• [EXERCISE DIRECTIONS]:
Can you set out everything from the line containing "Given: Click cast to device legend marker" down to the end of the listing as a JSON list of strings, one string per line, with blank lines and pictures left out?

[Screen-element location listing]
— START —

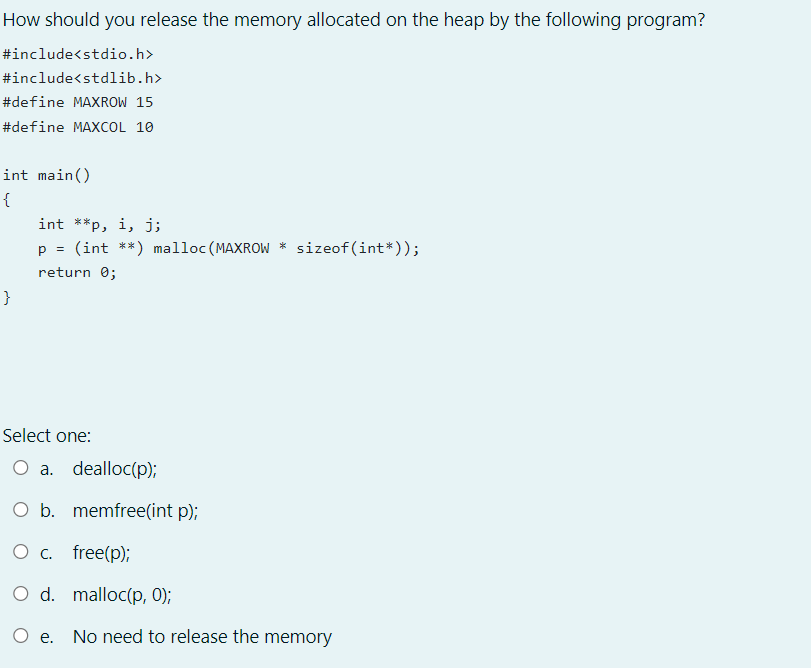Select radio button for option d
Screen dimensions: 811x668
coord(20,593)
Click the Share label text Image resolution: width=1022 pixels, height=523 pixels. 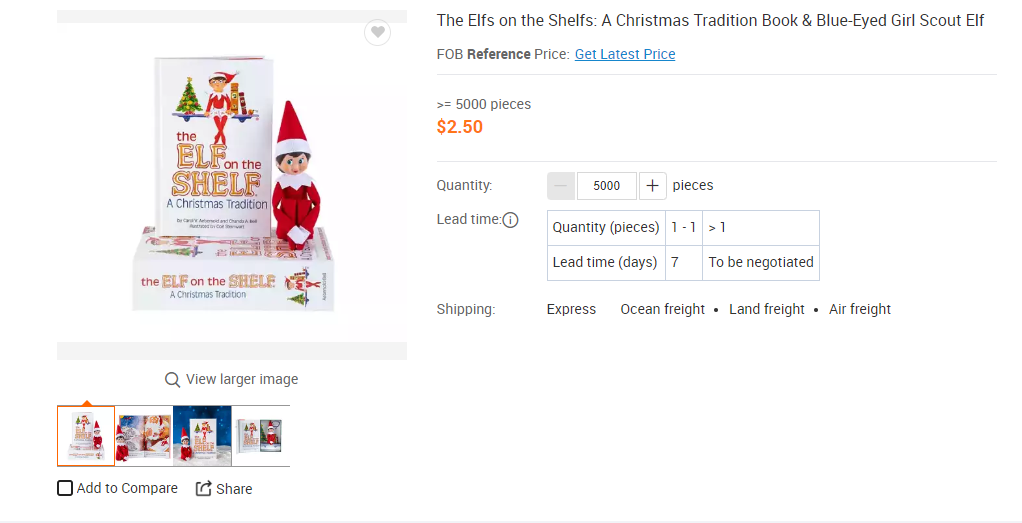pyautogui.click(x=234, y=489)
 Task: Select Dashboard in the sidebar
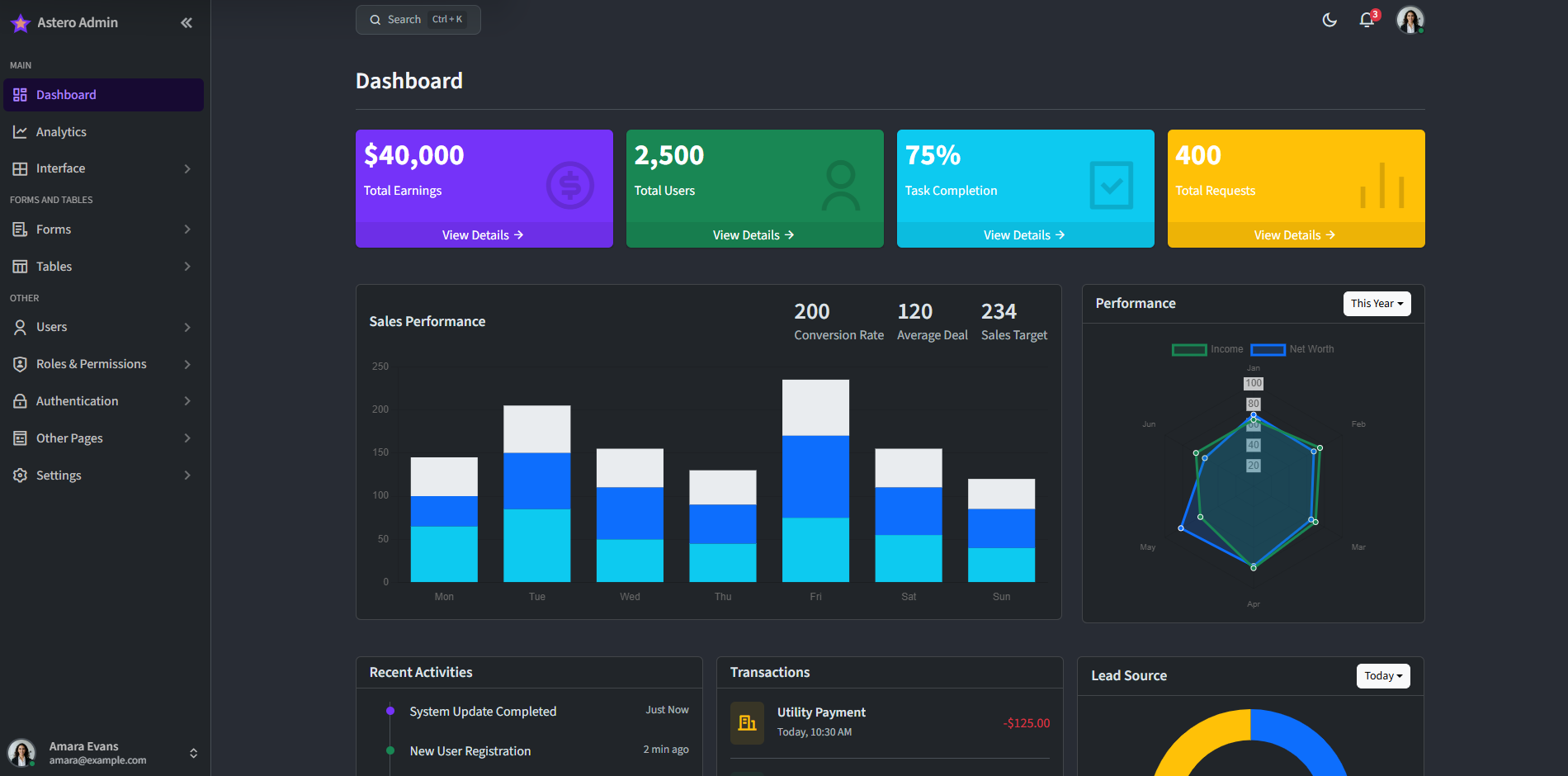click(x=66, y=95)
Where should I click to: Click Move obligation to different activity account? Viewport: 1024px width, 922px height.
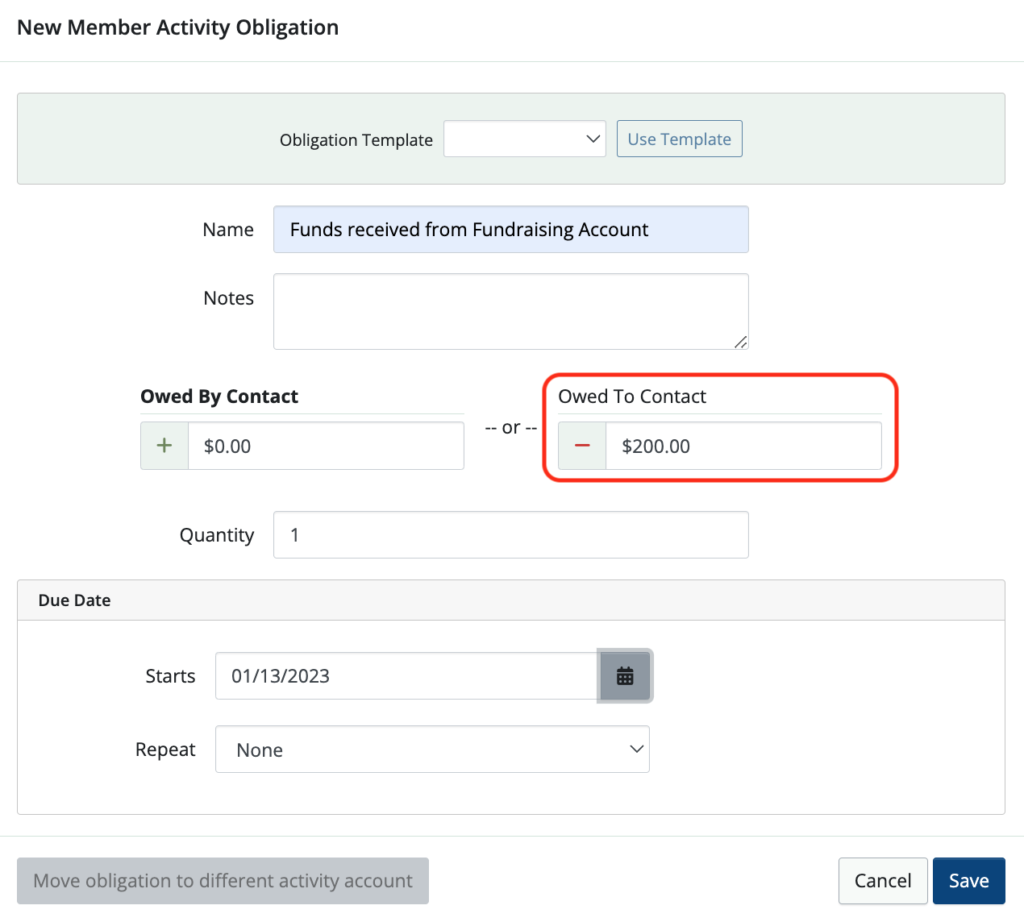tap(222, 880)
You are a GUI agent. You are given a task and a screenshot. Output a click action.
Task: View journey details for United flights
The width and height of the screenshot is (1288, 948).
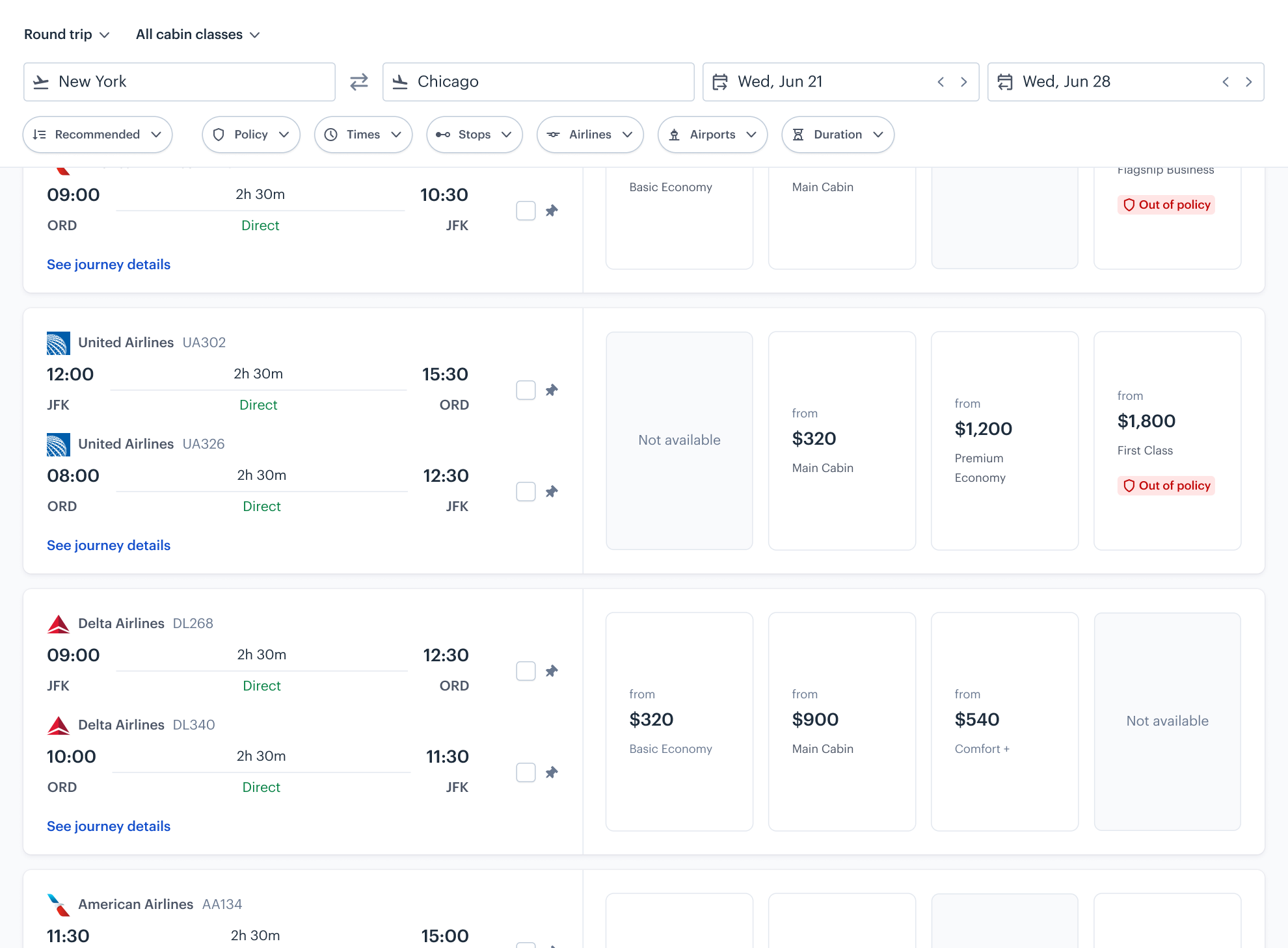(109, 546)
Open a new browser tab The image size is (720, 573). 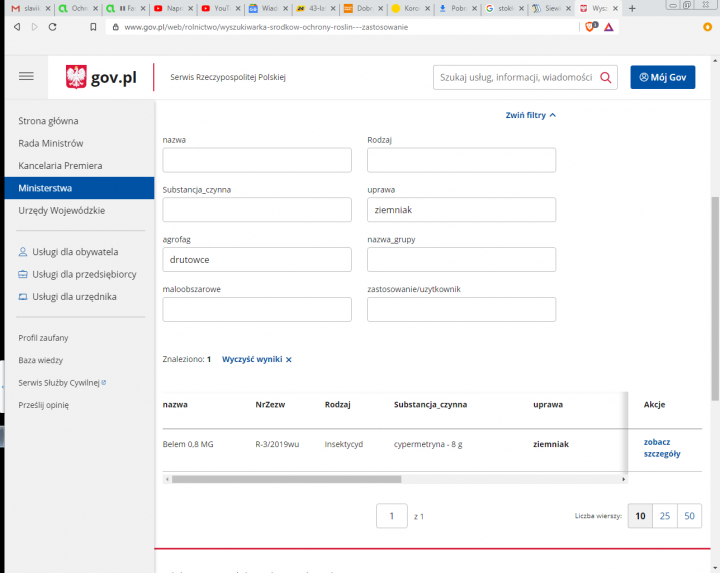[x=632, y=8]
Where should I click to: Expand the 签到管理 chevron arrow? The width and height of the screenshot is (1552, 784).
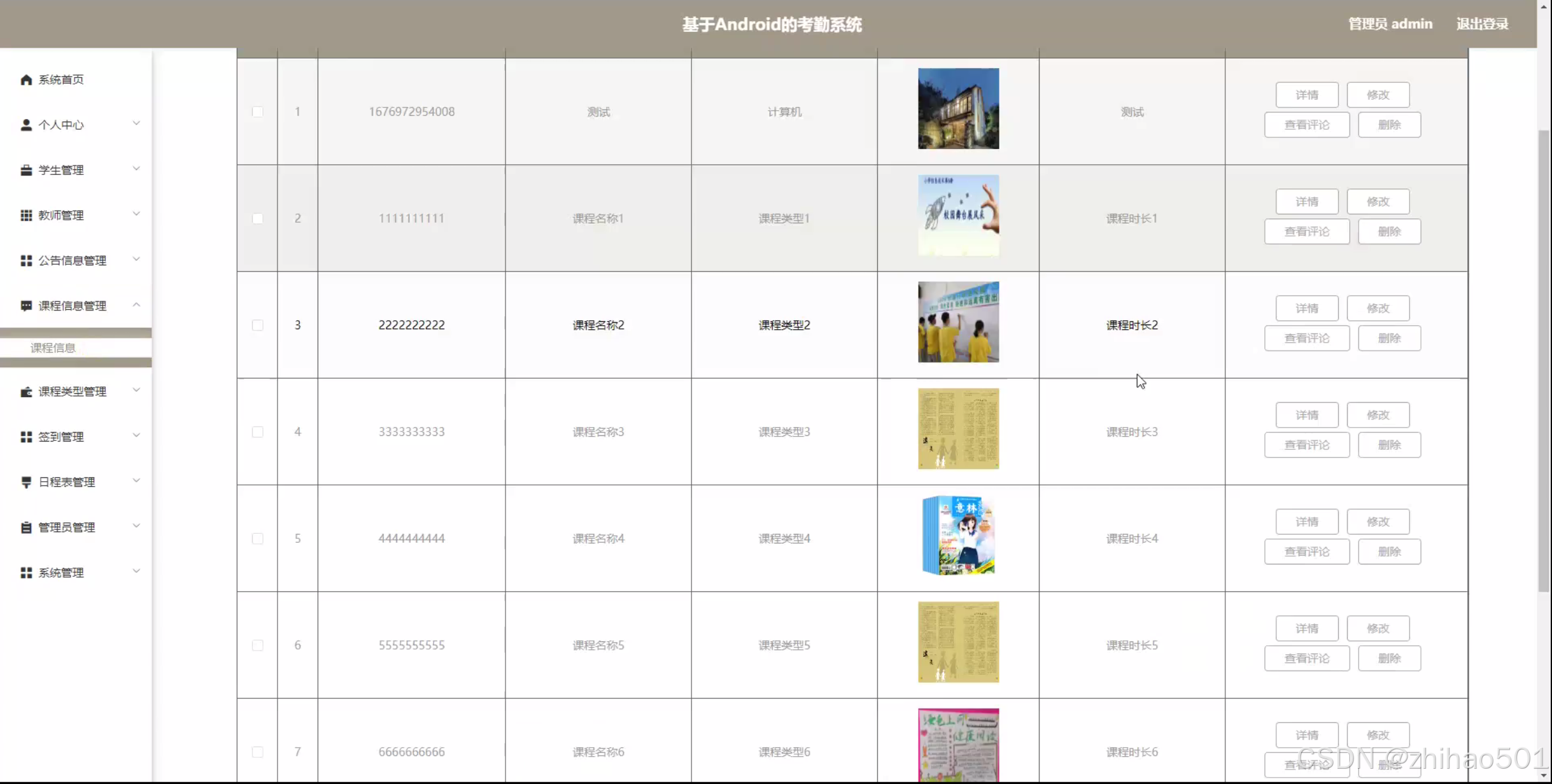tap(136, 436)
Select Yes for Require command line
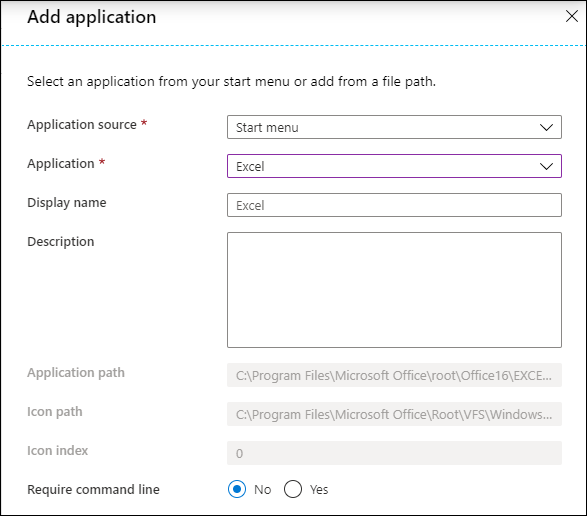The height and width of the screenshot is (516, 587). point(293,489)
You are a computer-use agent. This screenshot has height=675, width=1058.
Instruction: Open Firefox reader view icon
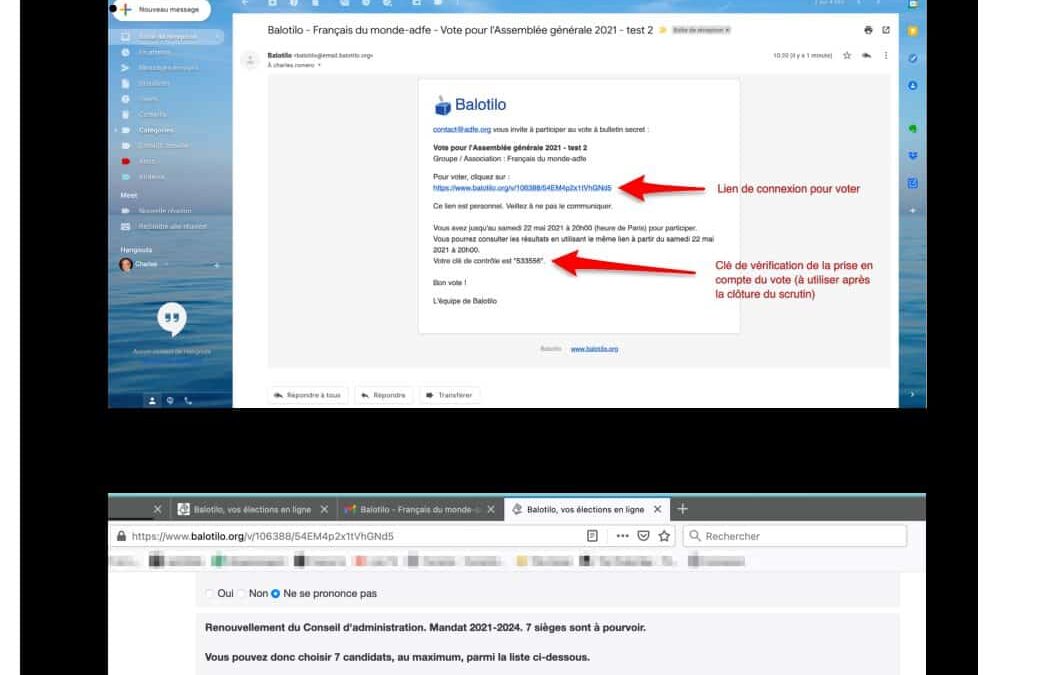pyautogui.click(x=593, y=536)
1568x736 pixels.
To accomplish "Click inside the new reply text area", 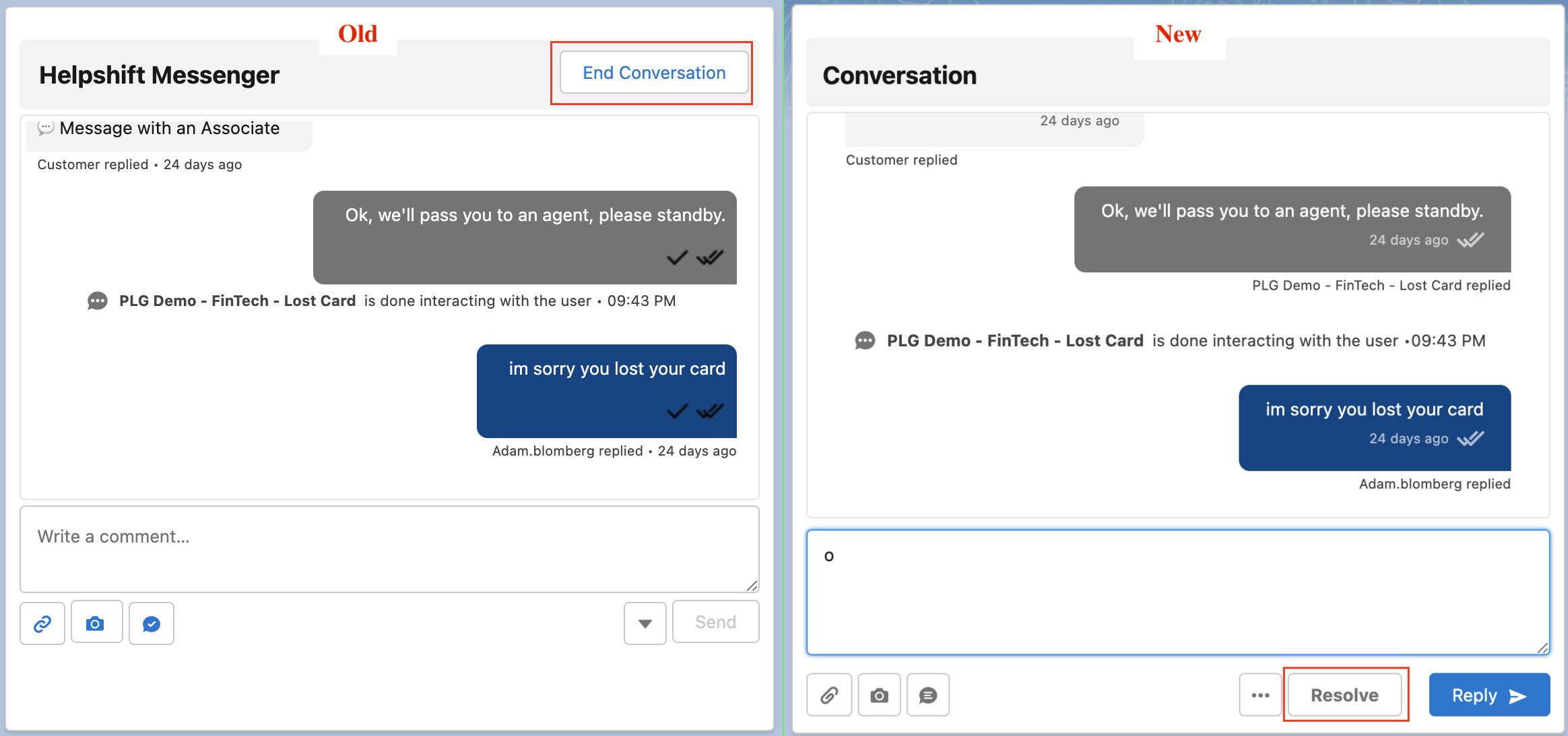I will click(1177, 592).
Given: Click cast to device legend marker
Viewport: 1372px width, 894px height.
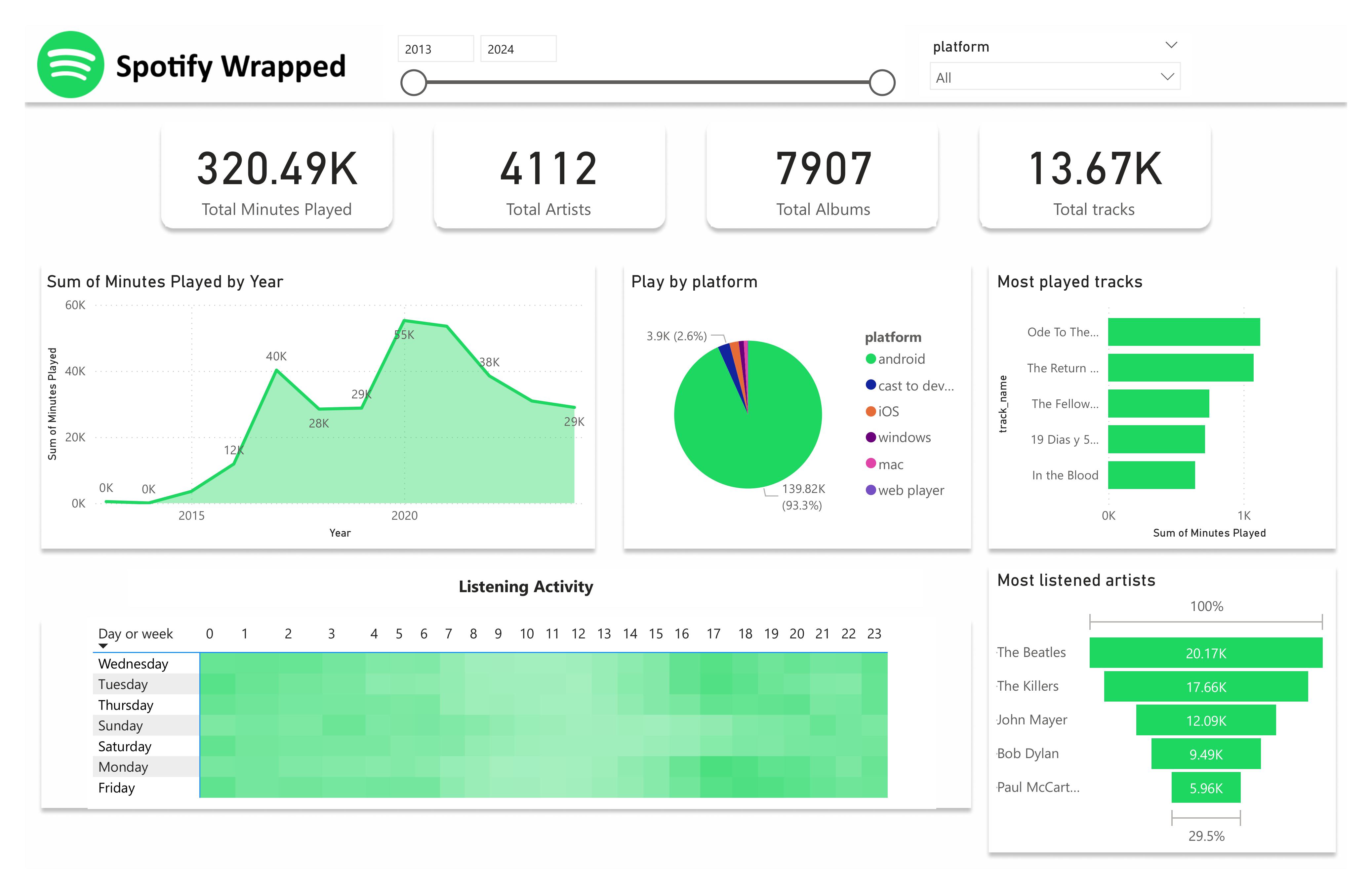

— END —

• [FULL ANSWER]:
[
  "Given: Click cast to device legend marker",
  "Viewport: 1372px width, 894px height."
]